Giovanni adocchia una collana di perle nere che vuole regalare alla moglie (la mitica Paola, conosciuta a Roma per le Olimpiadi del ‘60): richiesta 7mila euro, controproposta mille. Una trattativa estenuante e divertente, fino a quando il Trap scopre che il mercante è super tifoso di Totti. È un attimo, Giovanni acchiappa il telefono: “Francesco devi scendere, ho bisogno di parlarti”. «Mister è mezzanotte, facciamo domani».”No Francesco, è urgente, vieni subito nella hall”. Inutile dire che il servizio fotografico con Totti in pigiama abbracciato dal giapponese risolse la trattativa. Collana di perle nere aggiudicata per mille euro (dice il Trap, ma forse nemmeno quelli). Europei 2004, Portogallo. Partita di fine allenamento, giocatori dispari, si schiera Trapattoni nella squadra di Cassano. ”Sei un ruffiano Antonio, passi la palla solo al mister, ma tanto non ti fa giocare”.
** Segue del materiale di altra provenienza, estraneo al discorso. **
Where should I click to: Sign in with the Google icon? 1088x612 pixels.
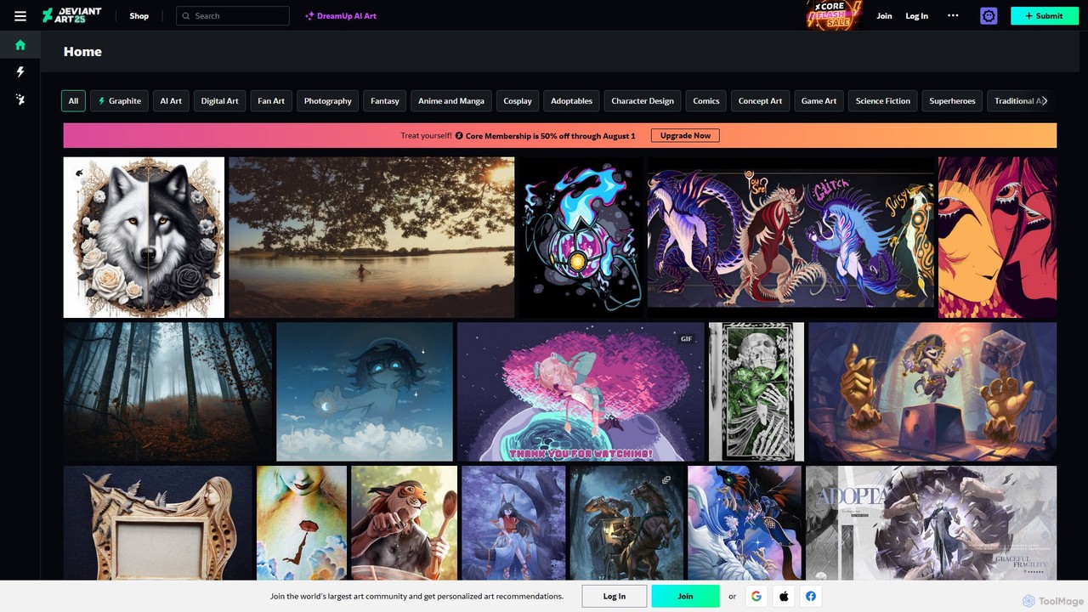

Primo, secondo, terzo sfottò. Permaloso doc, Cassano si ferma, si sfila gli scarpini e torna negli spogliatoi. “Ha le scarpe strette, gli sono venute le vesciche”, interviene il Trap ad alta voce, rivolto ai 100 giornalisti in tribuna, per intercettare la sicura polemica mediatica. Mondiali 2010. Con un gol di mano, la Francia nega la qualificazione all’Irlanda del Trap. “Che peccato, Giovanni, mi dispiace molto”, cerco di consolarlo al telefono. “Sei matto ? E dove andavo con quella squadra. Meglio così, almeno posso “piangere” per due anni”. Quel giorno ho capito che la grandezza del Trap si era compiuta.